* Stated problem: Copy each of the following items exactly as it appears.

# start of Data

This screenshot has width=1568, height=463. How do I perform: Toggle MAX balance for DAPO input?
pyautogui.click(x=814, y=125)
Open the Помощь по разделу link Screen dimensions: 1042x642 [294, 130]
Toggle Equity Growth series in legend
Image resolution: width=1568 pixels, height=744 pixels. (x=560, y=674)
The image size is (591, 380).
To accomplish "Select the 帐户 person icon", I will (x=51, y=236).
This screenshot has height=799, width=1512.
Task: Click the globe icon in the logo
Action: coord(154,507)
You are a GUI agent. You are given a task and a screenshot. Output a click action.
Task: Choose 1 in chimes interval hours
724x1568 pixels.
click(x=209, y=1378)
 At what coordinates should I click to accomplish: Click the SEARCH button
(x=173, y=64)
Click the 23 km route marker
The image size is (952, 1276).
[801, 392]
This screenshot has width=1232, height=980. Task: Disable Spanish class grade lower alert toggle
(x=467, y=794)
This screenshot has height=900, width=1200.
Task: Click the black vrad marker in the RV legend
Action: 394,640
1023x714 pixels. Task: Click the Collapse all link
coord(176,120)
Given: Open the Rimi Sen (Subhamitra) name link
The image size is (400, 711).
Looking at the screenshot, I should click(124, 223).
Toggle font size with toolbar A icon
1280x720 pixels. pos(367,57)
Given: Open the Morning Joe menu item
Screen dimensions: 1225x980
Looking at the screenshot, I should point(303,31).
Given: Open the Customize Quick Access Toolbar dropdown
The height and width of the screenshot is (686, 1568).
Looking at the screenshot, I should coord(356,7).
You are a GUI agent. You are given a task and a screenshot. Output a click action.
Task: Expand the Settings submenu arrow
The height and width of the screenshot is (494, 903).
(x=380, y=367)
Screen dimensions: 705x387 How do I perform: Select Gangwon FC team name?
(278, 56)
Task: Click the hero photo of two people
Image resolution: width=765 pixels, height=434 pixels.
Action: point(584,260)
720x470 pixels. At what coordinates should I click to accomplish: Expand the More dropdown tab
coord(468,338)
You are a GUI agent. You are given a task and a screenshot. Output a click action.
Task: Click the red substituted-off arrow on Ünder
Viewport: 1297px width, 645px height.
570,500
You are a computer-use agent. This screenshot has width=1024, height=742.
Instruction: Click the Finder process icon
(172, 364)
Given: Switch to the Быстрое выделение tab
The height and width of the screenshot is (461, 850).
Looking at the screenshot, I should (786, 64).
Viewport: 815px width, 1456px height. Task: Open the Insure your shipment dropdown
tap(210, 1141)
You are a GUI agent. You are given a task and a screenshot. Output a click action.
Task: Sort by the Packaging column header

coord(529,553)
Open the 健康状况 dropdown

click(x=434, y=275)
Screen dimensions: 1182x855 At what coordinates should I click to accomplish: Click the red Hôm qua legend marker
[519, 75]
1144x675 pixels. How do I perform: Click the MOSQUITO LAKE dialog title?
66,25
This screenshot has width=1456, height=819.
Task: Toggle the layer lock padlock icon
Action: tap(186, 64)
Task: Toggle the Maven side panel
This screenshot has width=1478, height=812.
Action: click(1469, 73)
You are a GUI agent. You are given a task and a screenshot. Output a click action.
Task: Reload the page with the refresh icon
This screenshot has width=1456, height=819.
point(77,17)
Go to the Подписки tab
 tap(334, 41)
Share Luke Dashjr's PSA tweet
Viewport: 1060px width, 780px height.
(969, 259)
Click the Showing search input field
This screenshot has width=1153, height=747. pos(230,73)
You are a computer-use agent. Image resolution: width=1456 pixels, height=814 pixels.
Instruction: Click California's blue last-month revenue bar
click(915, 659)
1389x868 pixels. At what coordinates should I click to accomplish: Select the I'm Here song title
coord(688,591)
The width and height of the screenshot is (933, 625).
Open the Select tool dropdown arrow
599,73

# end of Data

* Written response:
This screenshot has width=1568, height=463. How do I perform: Toggle MAX balance for DAPO input?
pyautogui.click(x=814, y=125)
Open the Помощь по разделу link Screen dimensions: 1042x642 [294, 130]
Toggle Equity Growth series in legend
Image resolution: width=1568 pixels, height=744 pixels. (x=560, y=674)
The image size is (591, 380).
To accomplish "Select the 帐户 person icon", I will (x=51, y=236).
This screenshot has height=799, width=1512.
Task: Click the globe icon in the logo
Action: coord(154,507)
You are a GUI agent. You are given a task and a screenshot. Output a click action.
Task: Choose 1 in chimes interval hours
724x1568 pixels.
click(x=209, y=1378)
 At what coordinates should I click to accomplish: Click the SEARCH button
(x=173, y=64)
Click the 23 km route marker
The image size is (952, 1276).
[801, 392]
This screenshot has width=1232, height=980. Task: Disable Spanish class grade lower alert toggle
(x=467, y=794)
This screenshot has height=900, width=1200.
Task: Click the black vrad marker in the RV legend
Action: 394,640
1023x714 pixels. Task: Click the Collapse all link
coord(176,120)
Given: Open the Rimi Sen (Subhamitra) name link
The image size is (400, 711).
Looking at the screenshot, I should click(124, 223).
Toggle font size with toolbar A icon
1280x720 pixels. pos(367,57)
Given: Open the Morning Joe menu item
Screen dimensions: 1225x980
Looking at the screenshot, I should point(303,31).
Given: Open the Customize Quick Access Toolbar dropdown
The height and width of the screenshot is (686, 1568).
Looking at the screenshot, I should coord(356,7).
You are a GUI agent. You are given a task and a screenshot. Output a click action.
Task: Expand the Settings submenu arrow
The height and width of the screenshot is (494, 903).
(x=380, y=367)
Screen dimensions: 705x387 How do I perform: Select Gangwon FC team name?
(278, 56)
Task: Click the hero photo of two people
Image resolution: width=765 pixels, height=434 pixels.
Action: point(584,260)
720x470 pixels. At what coordinates should I click to accomplish: Expand the More dropdown tab
coord(468,338)
You are a GUI agent. You are given a task and a screenshot. Output a click action.
Task: Click the red substituted-off arrow on Ünder
Viewport: 1297px width, 645px height.
570,500
You are a computer-use agent. This screenshot has width=1024, height=742.
Instruction: Click the Finder process icon
(172, 364)
Given: Switch to the Быстрое выделение tab
The height and width of the screenshot is (461, 850).
Looking at the screenshot, I should (786, 64).
Viewport: 815px width, 1456px height. Task: Open the Insure your shipment dropdown
tap(210, 1141)
You are a GUI agent. You are given a task and a screenshot. Output a click action.
Task: Sort by the Packaging column header

coord(529,553)
Open the 健康状况 dropdown

click(x=434, y=275)
Screen dimensions: 1182x855 At what coordinates should I click to accomplish: Click the red Hôm qua legend marker
[519, 75]
1144x675 pixels. How do I perform: Click the MOSQUITO LAKE dialog title?
66,25
This screenshot has width=1456, height=819.
Task: Toggle the layer lock padlock icon
Action: tap(186, 64)
Task: Toggle the Maven side panel
This screenshot has width=1478, height=812.
Action: click(1469, 73)
You are a GUI agent. You are given a task and a screenshot. Output a click action.
Task: Reload the page with the refresh icon
This screenshot has width=1456, height=819.
point(77,17)
Go to the Подписки tab
 tap(334, 41)
Share Luke Dashjr's PSA tweet
Viewport: 1060px width, 780px height.
(969, 259)
Click the Showing search input field
This screenshot has width=1153, height=747. pos(230,73)
You are a computer-use agent. Image resolution: width=1456 pixels, height=814 pixels.
Instruction: Click California's blue last-month revenue bar
click(915, 659)
1389x868 pixels. At what coordinates should I click to accomplish: Select the I'm Here song title
coord(688,591)
The width and height of the screenshot is (933, 625).
Open the Select tool dropdown arrow
599,73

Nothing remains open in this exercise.